Task to complete
Please retype the data starting at the line that contains "You are a computer-use" and ending at the end of the data, leaving the pictures out of your answer.

Exercise input

— Start —

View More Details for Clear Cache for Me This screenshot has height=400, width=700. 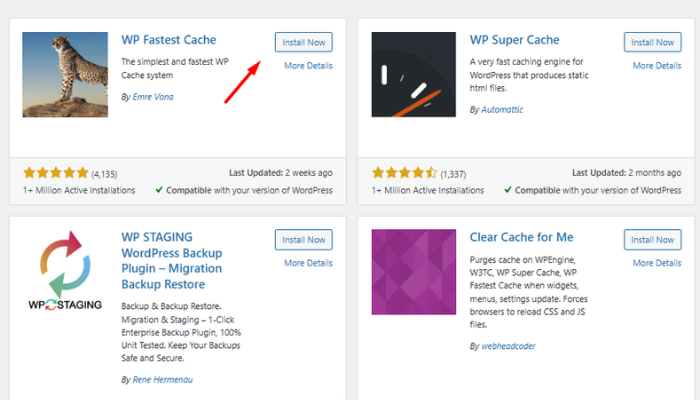(657, 263)
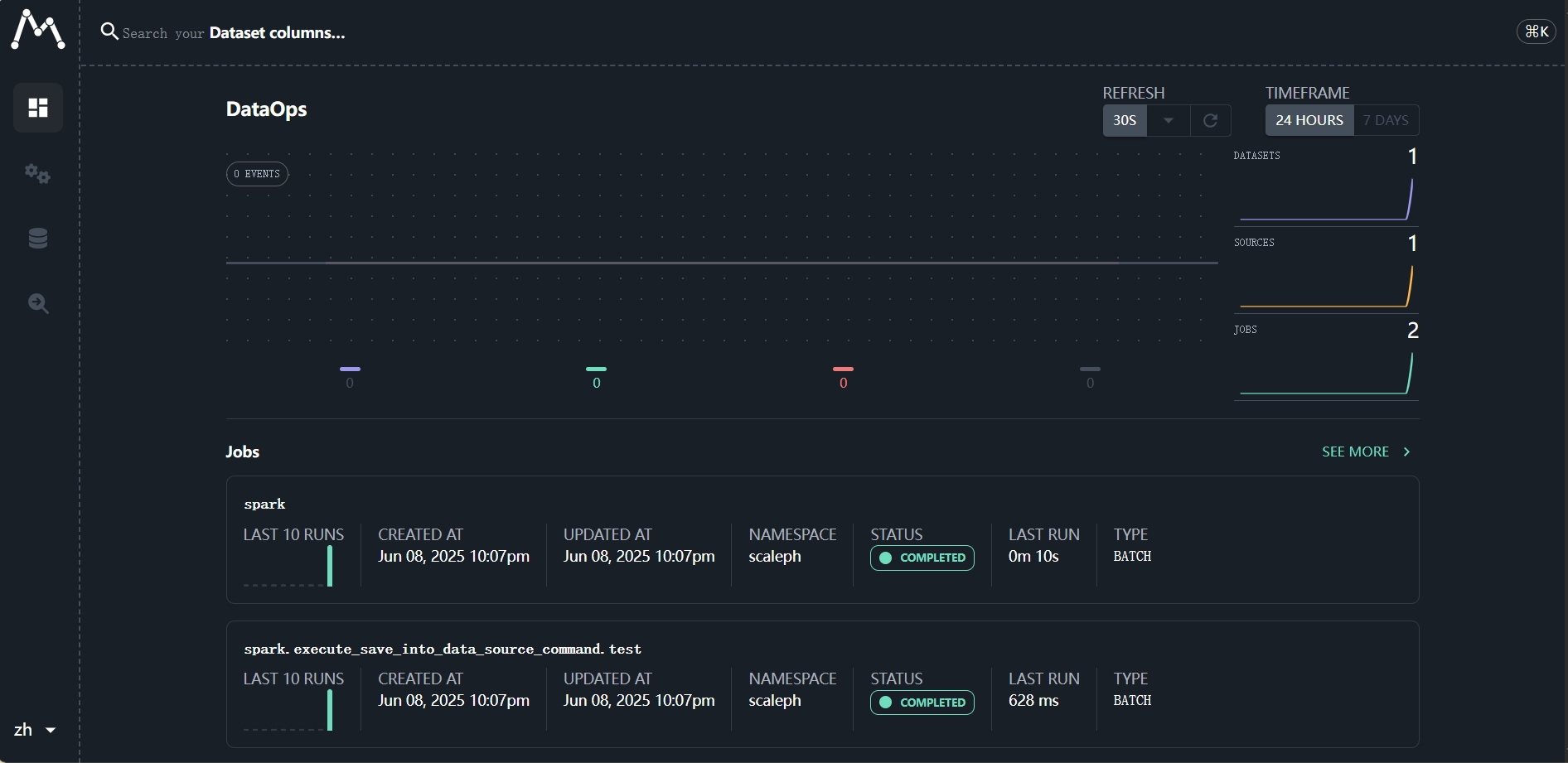Select the 24 HOURS timeframe toggle
The height and width of the screenshot is (763, 1568).
(x=1309, y=120)
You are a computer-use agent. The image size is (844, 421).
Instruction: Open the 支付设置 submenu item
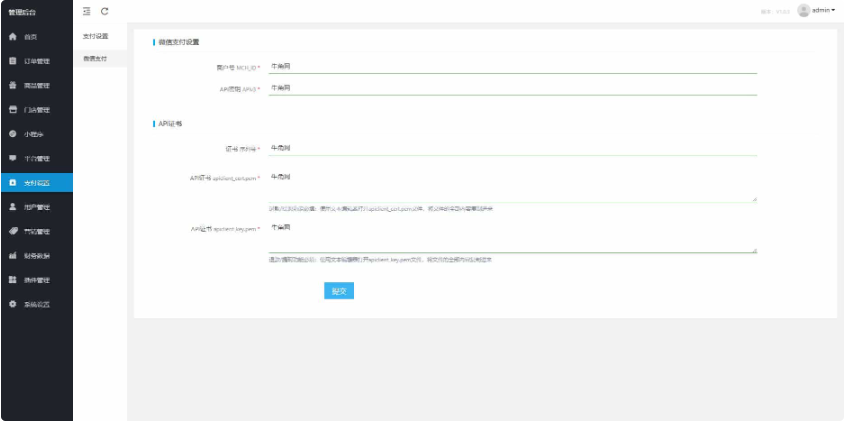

— End —

Correct answer
You are a computer-use agent. The image size is (844, 421).
Instruction: Open the 支付设置 submenu item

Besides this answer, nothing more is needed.